江戸で生まれた糸あやつり人形と、大阪へ独立した竹田人形があります。
ここでは江戸糸あやつり人形について説明します。
表情豊かな動き>
江戸糸あやつり人形は、江戸時代に生まれ、江戸を中心に現在まで伝えられています。 人形の肩や頭〔かしら〕、主要な関節に付いている10数本の糸で、人形を操ります。手板(※)というコントローラーの役目をする操作板をあやつる事によって、首を自由自在に動かすことができ、顔を横に振ったり、頭を下げたり、あごを出したりして、人間味の溢れる、非常に繊細で、表情豊かな動きを演じる事ができます。 現在では、劇場で演じられる以外にも、大道芸として道端で演じるパフォーマーも存在しています。
※手板
長方形の板の前後(2ヶ所)に「ひょうたん型」の穴をくりぬき、人形を操作する糸を吊るした物。
現在まで370年も継承されてきた
日本の糸あやつり人形はいくつかの流れがあり、日本独自の人形〔ひとかた〕を糸に吊って生まれたものや、散楽の一つとして中国から流れてきたものなどそのルーツは様々です。

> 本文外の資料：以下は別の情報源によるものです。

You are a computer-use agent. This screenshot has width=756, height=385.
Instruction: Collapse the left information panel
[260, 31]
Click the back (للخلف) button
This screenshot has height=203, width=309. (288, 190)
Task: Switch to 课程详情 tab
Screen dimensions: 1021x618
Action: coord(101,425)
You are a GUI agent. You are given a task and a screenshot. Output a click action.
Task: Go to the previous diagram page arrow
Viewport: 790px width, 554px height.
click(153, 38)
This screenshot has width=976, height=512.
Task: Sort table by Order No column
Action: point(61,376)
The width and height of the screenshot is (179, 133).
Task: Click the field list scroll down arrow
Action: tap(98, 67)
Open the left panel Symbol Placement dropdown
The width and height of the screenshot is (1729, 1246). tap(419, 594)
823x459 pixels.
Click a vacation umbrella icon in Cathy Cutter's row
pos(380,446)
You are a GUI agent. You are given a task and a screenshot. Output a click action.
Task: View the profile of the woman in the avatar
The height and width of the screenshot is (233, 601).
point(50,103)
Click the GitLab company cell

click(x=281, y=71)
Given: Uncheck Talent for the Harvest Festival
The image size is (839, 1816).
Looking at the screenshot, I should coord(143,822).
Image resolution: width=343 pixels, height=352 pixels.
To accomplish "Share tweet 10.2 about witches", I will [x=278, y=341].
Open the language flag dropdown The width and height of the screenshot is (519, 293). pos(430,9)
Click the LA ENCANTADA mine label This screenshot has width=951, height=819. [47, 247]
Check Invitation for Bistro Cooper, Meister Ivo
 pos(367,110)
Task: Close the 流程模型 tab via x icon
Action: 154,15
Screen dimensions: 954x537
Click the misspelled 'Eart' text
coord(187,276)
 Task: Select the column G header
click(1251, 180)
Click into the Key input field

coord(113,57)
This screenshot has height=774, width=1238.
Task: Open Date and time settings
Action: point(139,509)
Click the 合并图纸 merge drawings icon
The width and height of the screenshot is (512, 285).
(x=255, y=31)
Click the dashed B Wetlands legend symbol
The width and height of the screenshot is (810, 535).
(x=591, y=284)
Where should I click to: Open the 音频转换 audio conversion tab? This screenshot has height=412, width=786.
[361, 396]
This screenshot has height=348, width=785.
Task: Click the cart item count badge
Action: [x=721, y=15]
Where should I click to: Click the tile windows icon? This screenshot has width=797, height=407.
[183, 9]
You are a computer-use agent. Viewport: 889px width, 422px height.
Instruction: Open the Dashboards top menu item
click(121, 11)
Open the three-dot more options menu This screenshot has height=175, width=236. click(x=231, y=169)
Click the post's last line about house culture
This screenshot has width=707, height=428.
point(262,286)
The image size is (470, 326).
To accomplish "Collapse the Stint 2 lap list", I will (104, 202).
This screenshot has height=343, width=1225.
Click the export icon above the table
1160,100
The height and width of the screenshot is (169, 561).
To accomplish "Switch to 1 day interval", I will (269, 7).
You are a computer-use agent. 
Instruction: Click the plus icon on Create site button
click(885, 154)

江戸時代に江戸浄瑠璃の祖である結城孫三郎〔ゆうきまごさぶろう〕という人物が結城座という劇団を旗揚げした事によって、糸あやつり人形は、一般庶民の娯楽として人気を集めました。約370年もの長い年月を経て、現在でも結城座では伝統的な糸あやつり人形を継承し、『国記録選択無形民俗文化財』・ 『東京都の無形文化財』に指定されています。
手板の操作がポイント
人形には、15本から25本までの糸が付けられていて、体重を支える2本の肩糸と頭を上下に動かす1本の頭糸をキキ糸と呼び、この3本が常にピンと張った状態になっています。このほかの糸は遊び糸と呼ばれ、人形の動きをより細かくリアルに表現する事を可能にしています。 糸の先は「手板」と呼ばれる操作板に結ばれています。手のひらが上になるように手板を持ち、人形をあやつります。